Let $f: \ \mathbb{R} \rightarrow \mathbb{R}$ be a function such that $f(x+1) = f(x)$, $\forall x \in \mathbb{R}$. Then which of the following statement(s) is/are true?
- $f$ is bounded.
- $f$ is bounded if it is continuous.
- $f$ is differentiable if it is continuous
- $f$ is uniformly continuous if it is continuous
I took the example of
$$f(x) = \begin{cases} \tan(\pi x) & x \neq \displaystyle \frac{n}{2}\\ 1 & x = \displaystyle \frac{n}{2} \end{cases}$$
$n \in \mathbb{Z}$. This function satisfies the given condition and $f(x)$ is unbounded, so we can exclude the first option.

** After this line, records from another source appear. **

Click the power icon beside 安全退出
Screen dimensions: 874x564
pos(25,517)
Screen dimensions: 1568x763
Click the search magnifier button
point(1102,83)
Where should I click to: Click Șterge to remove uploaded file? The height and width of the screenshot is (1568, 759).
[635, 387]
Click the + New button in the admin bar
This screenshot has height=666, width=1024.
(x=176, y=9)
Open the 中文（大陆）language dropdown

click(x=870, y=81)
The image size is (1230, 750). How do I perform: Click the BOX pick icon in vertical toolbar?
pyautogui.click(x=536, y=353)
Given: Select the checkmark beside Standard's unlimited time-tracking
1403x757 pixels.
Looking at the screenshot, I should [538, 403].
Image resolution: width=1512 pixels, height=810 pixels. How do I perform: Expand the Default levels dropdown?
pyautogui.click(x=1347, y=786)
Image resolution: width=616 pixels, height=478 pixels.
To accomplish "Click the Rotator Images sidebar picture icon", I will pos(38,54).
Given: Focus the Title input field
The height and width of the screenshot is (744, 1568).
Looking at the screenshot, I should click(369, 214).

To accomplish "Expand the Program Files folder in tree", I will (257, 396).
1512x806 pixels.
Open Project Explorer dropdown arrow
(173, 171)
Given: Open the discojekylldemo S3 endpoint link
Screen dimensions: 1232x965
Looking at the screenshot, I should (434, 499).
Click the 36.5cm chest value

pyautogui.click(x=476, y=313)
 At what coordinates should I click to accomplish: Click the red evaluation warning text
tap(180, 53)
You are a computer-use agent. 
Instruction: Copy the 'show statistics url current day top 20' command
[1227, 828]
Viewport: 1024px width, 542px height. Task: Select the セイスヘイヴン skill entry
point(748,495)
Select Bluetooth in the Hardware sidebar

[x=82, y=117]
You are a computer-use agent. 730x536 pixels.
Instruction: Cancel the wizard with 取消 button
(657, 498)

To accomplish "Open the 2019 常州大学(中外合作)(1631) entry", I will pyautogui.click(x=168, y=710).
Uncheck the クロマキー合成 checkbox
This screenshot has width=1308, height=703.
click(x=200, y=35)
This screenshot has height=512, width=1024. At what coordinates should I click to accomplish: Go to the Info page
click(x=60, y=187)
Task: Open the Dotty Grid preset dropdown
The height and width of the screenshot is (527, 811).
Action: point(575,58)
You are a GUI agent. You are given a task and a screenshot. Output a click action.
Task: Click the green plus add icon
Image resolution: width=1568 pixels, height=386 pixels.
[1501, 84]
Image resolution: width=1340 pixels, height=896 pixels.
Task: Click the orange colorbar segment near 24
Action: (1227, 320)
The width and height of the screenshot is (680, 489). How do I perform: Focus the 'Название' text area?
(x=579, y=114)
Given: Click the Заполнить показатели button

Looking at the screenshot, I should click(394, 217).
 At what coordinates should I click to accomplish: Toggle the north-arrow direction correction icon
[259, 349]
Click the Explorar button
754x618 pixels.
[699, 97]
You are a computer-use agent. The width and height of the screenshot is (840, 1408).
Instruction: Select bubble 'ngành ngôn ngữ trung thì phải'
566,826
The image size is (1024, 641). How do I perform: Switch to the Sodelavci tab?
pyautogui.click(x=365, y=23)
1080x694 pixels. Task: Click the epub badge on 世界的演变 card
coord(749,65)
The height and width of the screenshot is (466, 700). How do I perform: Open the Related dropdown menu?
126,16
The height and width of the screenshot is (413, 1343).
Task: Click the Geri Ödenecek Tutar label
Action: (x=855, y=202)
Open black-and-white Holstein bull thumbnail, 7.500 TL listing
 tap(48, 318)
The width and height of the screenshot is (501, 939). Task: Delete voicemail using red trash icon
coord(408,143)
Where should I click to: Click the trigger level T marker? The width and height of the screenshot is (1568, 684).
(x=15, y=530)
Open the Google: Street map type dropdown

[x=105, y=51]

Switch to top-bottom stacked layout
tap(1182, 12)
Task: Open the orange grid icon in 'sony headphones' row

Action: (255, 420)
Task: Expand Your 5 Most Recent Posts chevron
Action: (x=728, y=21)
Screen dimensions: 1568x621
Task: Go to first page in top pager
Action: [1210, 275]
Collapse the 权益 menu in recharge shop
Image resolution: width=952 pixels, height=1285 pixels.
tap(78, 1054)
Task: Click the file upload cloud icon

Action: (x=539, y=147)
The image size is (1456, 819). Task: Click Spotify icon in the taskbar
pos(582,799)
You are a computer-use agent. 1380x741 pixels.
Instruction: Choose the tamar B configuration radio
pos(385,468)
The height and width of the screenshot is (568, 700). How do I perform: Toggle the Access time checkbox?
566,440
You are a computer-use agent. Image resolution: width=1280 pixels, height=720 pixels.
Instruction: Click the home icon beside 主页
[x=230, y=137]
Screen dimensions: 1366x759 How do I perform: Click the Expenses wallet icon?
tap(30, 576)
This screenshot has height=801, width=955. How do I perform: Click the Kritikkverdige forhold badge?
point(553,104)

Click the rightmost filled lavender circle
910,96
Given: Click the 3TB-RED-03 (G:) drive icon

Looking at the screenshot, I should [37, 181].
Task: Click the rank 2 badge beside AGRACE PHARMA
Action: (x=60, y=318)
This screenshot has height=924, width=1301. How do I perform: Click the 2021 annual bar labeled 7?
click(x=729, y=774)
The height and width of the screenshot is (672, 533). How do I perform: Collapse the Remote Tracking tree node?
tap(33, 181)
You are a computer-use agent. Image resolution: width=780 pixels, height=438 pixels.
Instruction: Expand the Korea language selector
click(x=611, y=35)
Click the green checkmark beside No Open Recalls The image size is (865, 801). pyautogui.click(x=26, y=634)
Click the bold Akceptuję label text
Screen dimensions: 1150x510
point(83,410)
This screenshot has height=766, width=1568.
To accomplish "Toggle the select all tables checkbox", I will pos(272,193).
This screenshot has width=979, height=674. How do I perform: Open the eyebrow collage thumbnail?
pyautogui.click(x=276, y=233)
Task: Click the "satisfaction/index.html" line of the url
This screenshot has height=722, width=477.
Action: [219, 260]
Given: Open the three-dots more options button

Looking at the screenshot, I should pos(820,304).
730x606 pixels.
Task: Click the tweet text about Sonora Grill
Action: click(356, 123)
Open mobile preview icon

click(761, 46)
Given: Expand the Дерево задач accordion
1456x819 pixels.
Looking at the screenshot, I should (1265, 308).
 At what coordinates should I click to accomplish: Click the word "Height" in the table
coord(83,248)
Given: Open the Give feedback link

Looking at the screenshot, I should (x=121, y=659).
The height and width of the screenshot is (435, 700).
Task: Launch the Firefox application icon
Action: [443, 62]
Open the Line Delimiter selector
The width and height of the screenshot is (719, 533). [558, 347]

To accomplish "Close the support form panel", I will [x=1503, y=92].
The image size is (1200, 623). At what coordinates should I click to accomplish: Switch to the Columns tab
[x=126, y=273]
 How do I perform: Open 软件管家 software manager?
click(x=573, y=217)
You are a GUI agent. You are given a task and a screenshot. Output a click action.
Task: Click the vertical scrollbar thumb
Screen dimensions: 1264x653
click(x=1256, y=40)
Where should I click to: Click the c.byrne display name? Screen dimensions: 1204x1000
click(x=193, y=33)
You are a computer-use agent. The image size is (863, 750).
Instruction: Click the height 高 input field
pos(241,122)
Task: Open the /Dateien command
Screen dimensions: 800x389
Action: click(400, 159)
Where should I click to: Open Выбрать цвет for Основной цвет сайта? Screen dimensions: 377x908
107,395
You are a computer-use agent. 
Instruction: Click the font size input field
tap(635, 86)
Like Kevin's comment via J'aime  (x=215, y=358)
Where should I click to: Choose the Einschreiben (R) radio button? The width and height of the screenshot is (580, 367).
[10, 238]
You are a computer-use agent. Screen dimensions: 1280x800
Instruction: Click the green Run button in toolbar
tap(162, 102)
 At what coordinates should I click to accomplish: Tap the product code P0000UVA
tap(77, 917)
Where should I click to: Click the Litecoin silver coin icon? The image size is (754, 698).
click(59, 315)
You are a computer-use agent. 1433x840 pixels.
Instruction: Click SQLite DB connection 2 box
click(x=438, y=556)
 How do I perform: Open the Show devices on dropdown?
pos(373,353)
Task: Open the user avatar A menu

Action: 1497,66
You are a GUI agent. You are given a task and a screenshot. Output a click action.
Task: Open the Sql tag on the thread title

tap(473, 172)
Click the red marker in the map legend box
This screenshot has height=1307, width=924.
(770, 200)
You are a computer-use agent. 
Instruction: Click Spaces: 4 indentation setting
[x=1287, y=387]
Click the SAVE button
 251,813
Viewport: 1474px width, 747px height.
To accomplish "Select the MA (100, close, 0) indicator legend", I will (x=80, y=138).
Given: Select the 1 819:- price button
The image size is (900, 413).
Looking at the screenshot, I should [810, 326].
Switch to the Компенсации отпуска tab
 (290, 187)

Now since the example we took is not continuous at $x = \frac{n}{2}$, I think if $f$ satisfies the given condition and is continuous then it is bounded. Is there any theorem which states: if $f$ is periodic and continuous then it is bounded? If yes, how to prove it?
I think we can even discard the third option by defining a triangle function
$$ f(x) = \begin{cases} x & 0 \leq x \leq \displaystyle \frac{1}{2}\\ f(x)=1-x & \displaystyle \frac{1}{2} < x \leq 1 \end{cases}$$
$$ f(x+k) = f(x), \ k \in \mathbb{Z} $$
now this function is continuous all over $\mathbb{R}$ but not differentiable at $x = \frac{n}{2}$.
The only left option is the 4th one. I know the basics of uniform continuity but not how to solve in this case. If $f$ is periodic and continuous, does this imply that $f$ is uniformly continuous? How to prove this if it is true?